Listed records =>
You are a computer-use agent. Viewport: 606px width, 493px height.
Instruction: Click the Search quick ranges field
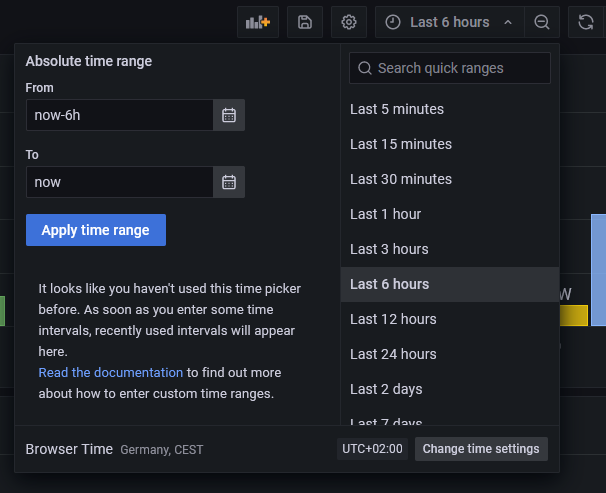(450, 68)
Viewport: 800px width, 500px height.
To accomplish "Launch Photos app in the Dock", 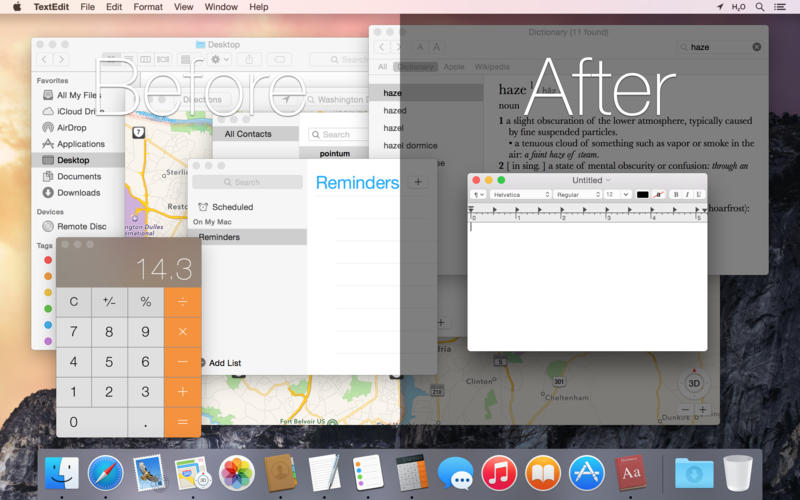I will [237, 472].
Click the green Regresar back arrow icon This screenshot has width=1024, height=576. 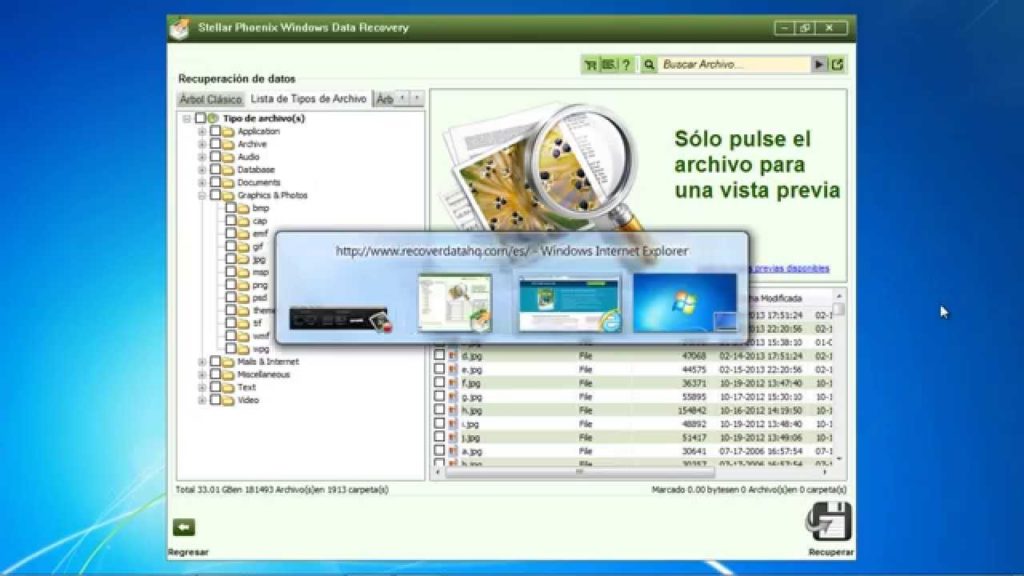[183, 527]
==
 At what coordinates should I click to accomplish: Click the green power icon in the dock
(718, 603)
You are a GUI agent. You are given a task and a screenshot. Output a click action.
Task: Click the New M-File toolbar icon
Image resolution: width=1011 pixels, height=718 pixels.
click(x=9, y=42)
---
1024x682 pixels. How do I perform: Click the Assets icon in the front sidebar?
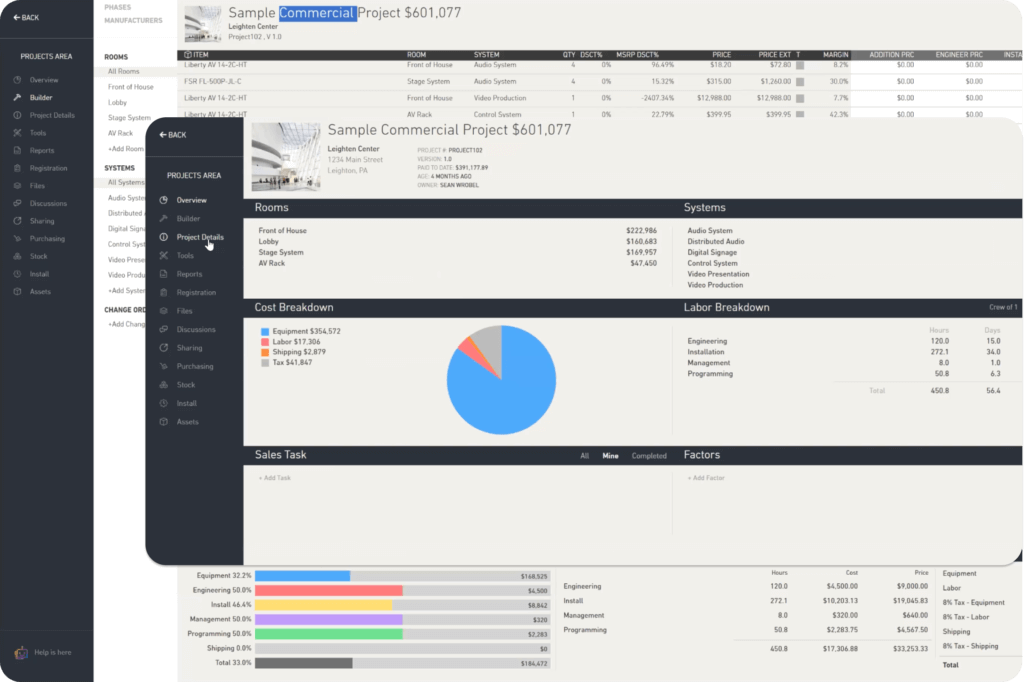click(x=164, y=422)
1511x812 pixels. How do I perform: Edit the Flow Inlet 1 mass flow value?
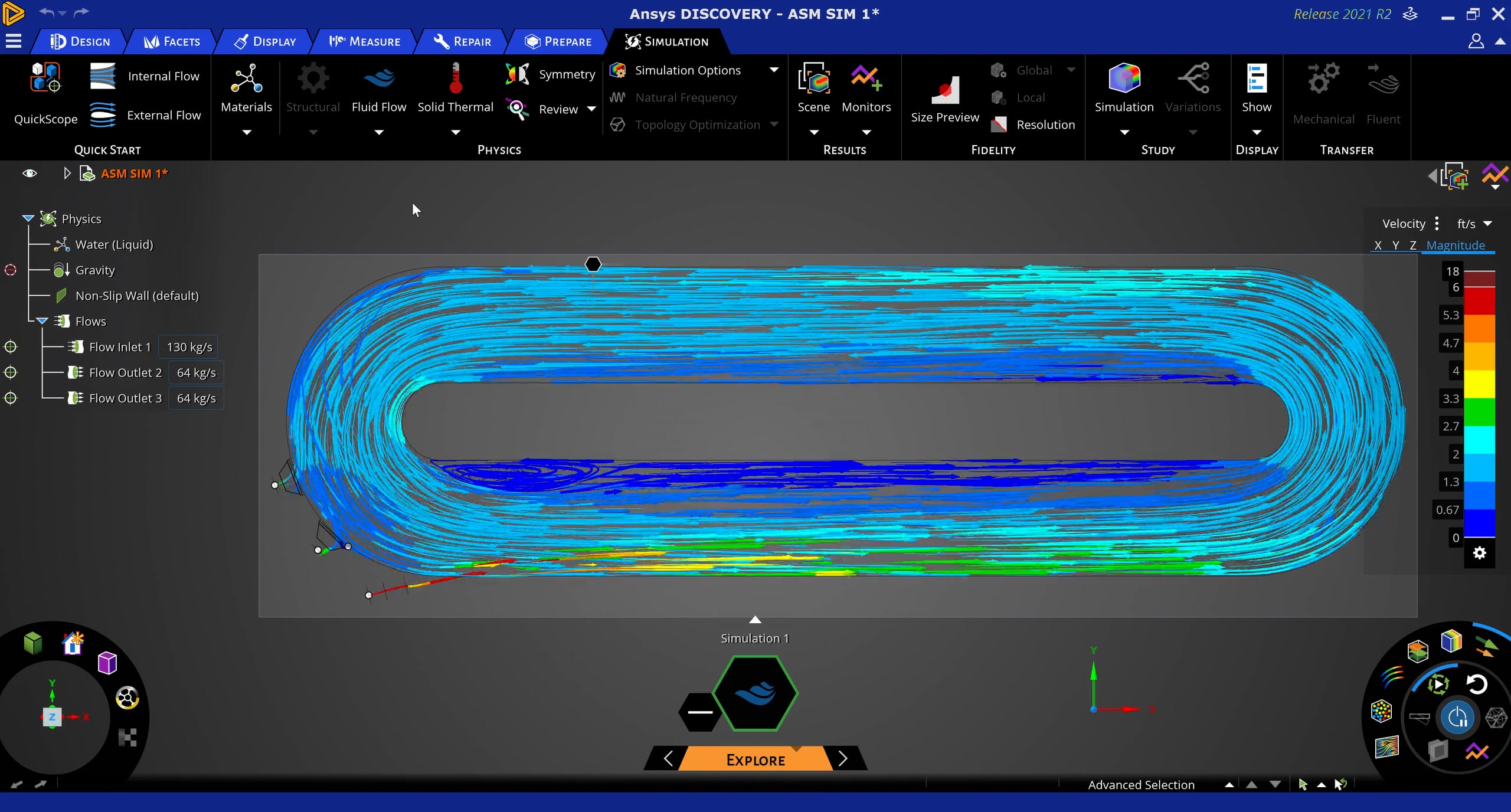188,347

Set task =>
Find every line in the entries above that contains the string "perform" and copy each of those lines. Case counts.

Result for this task =>
1024x682 pixels. How do I perform: Click the Assets icon in the front sidebar?
1511x812 pixels. How do I perform: Edit the Flow Inlet 1 mass flow value?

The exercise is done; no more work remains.